Telstra commits $800 million to 'next-generation' network upgrades as H1 profits up 7.1%

Telstra has beaten analyst expectations for its H1 2025 performance, recording a 7.1 per cent uplift in net profits to $1.12 billion in the six months to December 31.

The company's earnings before interest, tax, depreciation and amortisation (EBITDA) rose 6 per cent to $4.25 billion, while total income was up 0.9 per cent to $11.6 billion.

CEO Vicki Brady welcomed the "strong set of results", in which the telco delivered a "fourth consecutive year of first half underlying growth", which she attributed to "strong momentum across the business", "strong cost control" and "disciplined capital management".

Off the back of the earnings growth, Telstra's board bumped its dividend by 5.6 per cent, and will pay an interim dividend of 9.5 cents per share, fully franked, on March 28. The company also announced an on-market share buy-back of up to $750 million, consistent with its capital management framework.

Telstra's mobile business saw EBITDA growth of $92 million, driven by 119,000 new mobile handheld customers and ARPU growth.
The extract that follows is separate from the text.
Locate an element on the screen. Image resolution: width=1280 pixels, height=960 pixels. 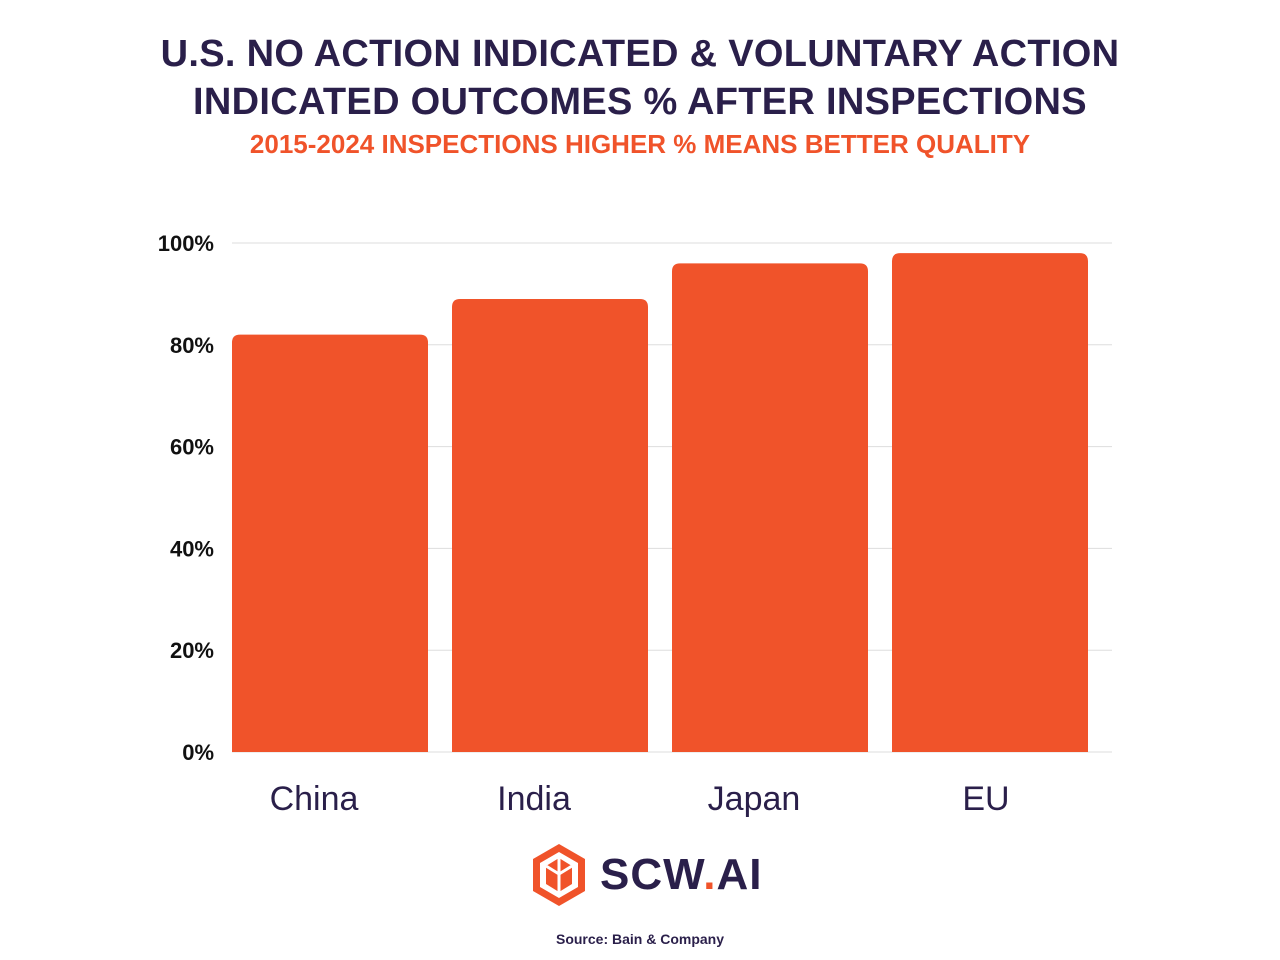
package-box-icon is located at coordinates (559, 875).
Mobile services revenue grew 3.1 per cent.

The company said it would capitalise on that momentum by investing in its 5G network to build new AI features via a new partnership with global networking business Ericsson.

"We are at an inflection point, where customer needs for technology and connectivity are becoming more sophisticated requiring a step change in how connectivity is delivered and consumed. At the same time, demand for mobile data has tripled on our network over the past five years," said Brady.
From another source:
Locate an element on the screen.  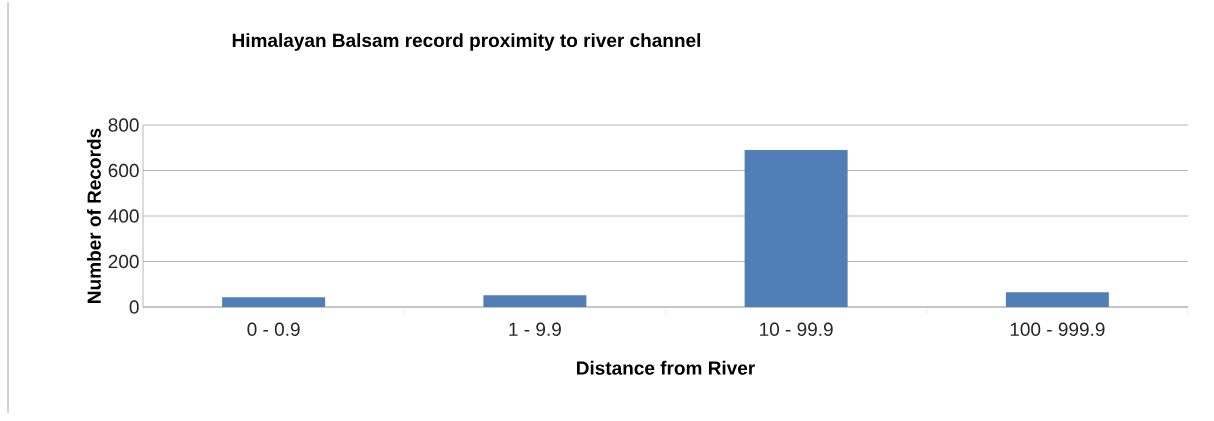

"Through our partnership with Ericcson, the first-of-its-kind for any operator across Asia Pacific, we will upgrade our radio access network (RAN) with next-generation Open RAN-Ready hardware solutions and 5G Advanced software, and implement AI and automation to optimise network management through self-detection and self-healing capabilities."
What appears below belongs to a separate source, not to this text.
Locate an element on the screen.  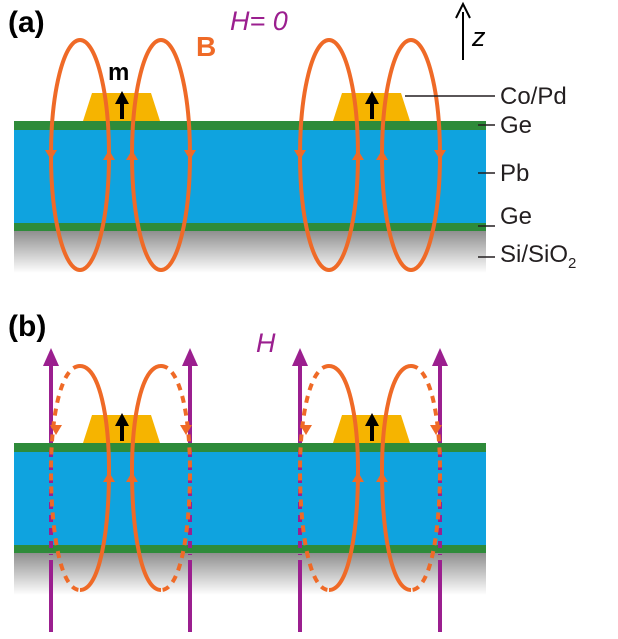
applied-field-label-a: H= 0 is located at coordinates (259, 21).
Brady said the investment would help Telstra evolve its offering and improve the efficiency of how the company uses its spectrum, enabling it to continue to build capacity on its 5G network and deliver better consistency of performance, reliability and speed.

Looking ahead, Brady said Telstra was on track for its T25 strategy, with its F25 guidance remaining unchanged.

"To close T25 out strongly, we remain focused on: improving customer experience, delivering financial growth and value from our world-leading mobile network and infrastructure,; continuing the reset of our enterprise business; and delivering on our commitment to simplify our operations and improve our productivity."